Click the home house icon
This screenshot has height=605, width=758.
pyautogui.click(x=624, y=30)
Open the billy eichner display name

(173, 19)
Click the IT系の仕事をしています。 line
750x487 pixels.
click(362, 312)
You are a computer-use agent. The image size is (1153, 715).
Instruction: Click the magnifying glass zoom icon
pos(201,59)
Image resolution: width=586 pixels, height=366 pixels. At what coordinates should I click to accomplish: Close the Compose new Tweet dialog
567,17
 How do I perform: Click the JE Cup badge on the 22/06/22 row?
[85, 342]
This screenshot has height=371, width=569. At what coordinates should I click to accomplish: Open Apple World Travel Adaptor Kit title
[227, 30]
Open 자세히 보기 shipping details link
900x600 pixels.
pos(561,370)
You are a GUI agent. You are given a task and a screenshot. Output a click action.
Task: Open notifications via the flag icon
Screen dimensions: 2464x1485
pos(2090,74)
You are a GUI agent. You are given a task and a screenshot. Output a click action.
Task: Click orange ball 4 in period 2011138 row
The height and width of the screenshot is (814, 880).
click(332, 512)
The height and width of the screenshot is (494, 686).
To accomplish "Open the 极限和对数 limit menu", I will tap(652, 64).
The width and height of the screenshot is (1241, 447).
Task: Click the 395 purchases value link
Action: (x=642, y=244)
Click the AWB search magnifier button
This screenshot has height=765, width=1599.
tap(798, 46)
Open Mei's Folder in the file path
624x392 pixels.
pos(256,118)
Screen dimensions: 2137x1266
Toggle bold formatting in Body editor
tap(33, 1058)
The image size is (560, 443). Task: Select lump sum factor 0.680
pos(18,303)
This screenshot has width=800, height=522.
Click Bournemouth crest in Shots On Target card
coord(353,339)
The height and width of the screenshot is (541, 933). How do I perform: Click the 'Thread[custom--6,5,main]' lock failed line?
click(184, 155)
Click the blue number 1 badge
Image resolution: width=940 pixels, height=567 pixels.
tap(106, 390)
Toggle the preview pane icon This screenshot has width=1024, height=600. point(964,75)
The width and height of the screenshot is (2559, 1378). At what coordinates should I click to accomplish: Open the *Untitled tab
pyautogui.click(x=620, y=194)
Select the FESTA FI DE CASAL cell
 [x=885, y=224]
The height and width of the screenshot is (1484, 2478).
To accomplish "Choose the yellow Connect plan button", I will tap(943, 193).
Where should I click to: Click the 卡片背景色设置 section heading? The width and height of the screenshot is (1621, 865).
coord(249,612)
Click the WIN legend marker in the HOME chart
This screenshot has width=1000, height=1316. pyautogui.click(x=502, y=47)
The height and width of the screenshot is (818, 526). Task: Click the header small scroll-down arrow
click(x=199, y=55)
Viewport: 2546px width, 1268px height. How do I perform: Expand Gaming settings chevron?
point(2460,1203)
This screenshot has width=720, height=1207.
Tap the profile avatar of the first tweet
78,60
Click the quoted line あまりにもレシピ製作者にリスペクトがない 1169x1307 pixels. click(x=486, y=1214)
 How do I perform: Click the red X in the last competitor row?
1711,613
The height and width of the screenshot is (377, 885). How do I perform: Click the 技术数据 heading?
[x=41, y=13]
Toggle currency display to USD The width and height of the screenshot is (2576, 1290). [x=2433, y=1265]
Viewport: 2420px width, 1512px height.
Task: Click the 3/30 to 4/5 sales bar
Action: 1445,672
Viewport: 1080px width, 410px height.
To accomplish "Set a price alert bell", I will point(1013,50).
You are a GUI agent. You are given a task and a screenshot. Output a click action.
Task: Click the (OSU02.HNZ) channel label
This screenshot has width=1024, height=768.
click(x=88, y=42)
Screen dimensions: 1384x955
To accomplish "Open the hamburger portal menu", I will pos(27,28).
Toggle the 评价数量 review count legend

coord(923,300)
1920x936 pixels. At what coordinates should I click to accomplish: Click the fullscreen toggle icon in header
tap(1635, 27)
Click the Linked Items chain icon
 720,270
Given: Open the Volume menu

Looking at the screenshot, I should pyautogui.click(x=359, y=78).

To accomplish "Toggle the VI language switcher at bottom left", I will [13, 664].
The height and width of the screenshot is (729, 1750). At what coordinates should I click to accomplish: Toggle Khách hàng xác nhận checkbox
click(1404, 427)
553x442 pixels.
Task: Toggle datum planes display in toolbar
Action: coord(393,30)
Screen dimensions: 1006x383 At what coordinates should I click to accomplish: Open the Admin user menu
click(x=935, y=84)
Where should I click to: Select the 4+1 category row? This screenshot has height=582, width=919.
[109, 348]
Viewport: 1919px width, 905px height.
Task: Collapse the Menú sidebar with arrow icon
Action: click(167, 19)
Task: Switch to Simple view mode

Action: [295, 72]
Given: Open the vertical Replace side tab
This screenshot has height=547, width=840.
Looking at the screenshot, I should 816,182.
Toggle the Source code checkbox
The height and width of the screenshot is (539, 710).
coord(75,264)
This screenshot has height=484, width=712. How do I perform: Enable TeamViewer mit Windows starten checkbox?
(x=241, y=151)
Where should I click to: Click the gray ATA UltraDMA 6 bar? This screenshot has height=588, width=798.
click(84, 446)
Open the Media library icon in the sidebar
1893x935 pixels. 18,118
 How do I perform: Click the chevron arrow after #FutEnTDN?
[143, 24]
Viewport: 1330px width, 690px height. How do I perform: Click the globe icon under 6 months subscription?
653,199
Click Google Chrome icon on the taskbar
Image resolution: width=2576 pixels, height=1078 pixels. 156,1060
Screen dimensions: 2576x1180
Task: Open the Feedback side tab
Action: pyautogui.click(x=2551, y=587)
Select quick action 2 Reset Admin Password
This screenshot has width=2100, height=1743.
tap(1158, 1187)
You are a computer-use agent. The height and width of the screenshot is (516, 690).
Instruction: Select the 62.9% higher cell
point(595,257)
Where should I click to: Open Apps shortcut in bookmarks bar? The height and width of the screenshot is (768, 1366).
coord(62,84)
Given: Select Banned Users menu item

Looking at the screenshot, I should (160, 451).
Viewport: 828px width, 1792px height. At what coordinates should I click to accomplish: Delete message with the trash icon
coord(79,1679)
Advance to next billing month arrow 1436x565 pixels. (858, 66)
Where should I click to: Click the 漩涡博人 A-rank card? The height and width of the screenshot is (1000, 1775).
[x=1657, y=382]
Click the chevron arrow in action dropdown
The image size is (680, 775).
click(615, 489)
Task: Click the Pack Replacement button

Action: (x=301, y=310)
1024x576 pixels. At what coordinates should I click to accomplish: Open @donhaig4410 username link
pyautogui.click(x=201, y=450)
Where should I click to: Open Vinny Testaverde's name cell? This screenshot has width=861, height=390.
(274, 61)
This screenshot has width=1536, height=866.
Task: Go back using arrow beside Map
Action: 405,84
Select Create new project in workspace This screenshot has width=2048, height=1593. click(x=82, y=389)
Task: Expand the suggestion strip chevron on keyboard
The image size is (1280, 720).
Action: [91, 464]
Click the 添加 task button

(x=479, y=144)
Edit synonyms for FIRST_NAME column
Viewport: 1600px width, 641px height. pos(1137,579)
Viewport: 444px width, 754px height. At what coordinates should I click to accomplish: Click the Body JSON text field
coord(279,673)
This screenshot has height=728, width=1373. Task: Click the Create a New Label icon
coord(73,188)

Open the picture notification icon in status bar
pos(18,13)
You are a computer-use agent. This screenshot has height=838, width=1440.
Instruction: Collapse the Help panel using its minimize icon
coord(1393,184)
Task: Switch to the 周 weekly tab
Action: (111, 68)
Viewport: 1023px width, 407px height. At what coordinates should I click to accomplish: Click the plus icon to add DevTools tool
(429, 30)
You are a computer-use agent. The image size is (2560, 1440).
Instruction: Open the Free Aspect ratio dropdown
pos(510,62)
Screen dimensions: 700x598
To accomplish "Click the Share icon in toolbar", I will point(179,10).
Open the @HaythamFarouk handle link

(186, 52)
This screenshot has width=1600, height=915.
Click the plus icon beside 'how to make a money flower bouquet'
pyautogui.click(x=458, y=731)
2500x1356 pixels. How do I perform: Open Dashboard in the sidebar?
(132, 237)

▶ GOAL
Put each line from the start of the entries through the line containing "pos(18,303)", inclusive, into a Markdown table with the columns Row (a running number) and Line. Omit blank lines.

▶ REPLY TO THE TASK
| Row | Line |
|---|---|
| 1 | Click the home house icon |
| 2 | This screenshot has height=605, width=758. |
| 3 | pyautogui.click(x=624, y=30) |
| 4 | Open the billy eichner display name |
| 5 | (173, 19) |
| 6 | Click the IT系の仕事をしています。 line |
| 7 | 750x487 pixels. |
| 8 | click(362, 312) |
| 9 | You are a computer-use agent. The image size is (1153, 715). |
| 10 | Instruction: Click the magnifying glass zoom icon |
| 11 | pos(201,59) |
| 12 | Image resolution: width=586 pixels, height=366 pixels. At what coordinates should I click to accomplish: Close the Compose new Tweet dialog |
| 13 | 567,17 |
| 14 |  How do I perform: Click the JE Cup badge on the 22/06/22 row? |
| 15 | [85, 342] |
| 16 | This screenshot has height=371, width=569. At what coordinates should I click to accomplish: Open Apple World Travel Adaptor Kit title |
| 17 | [227, 30] |
| 18 | Open 자세히 보기 shipping details link |
| 19 | 900x600 pixels. |
| 20 | pos(561,370) |
| 21 | You are a GUI agent. You are given a task and a screenshot. Output a click action. |
| 22 | Task: Open notifications via the flag icon |
| 23 | Screen dimensions: 2464x1485 |
| 24 | pos(2090,74) |
| 25 | You are a GUI agent. You are given a task and a screenshot. Output a click action. |
| 26 | Task: Click orange ball 4 in period 2011138 row |
| 27 | The height and width of the screenshot is (814, 880). |
| 28 | click(332, 512) |
| 29 | The height and width of the screenshot is (494, 686). |
| 30 | To accomplish "Open the 极限和对数 limit menu", I will tap(652, 64). |
| 31 | The width and height of the screenshot is (1241, 447). |
| 32 | Task: Click the 395 purchases value link |
| 33 | Action: (x=642, y=244) |
| 34 | Click the AWB search magnifier button |
| 35 | This screenshot has height=765, width=1599. |
| 36 | tap(798, 46) |
| 37 | Open Mei's Folder in the file path |
| 38 | 624x392 pixels. |
| 39 | pos(256,118) |
| 40 | Screen dimensions: 2137x1266 |
| 41 | Toggle bold formatting in Body editor |
| 42 | tap(33, 1058) |
| 43 | The image size is (560, 443). Task: Select lump sum factor 0.680 |
| 44 | pos(18,303) |